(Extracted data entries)

::::

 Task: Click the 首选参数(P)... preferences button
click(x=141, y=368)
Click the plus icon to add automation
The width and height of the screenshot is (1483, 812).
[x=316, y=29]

::::

## Problem statement
Format the material above as a numbered list, leaving out any blank lines.

## Solution to this exercise
1.  Task: Click the 首选参数(P)... preferences button
2. click(x=141, y=368)
3. Click the plus icon to add automation
4. The width and height of the screenshot is (1483, 812).
5. [x=316, y=29]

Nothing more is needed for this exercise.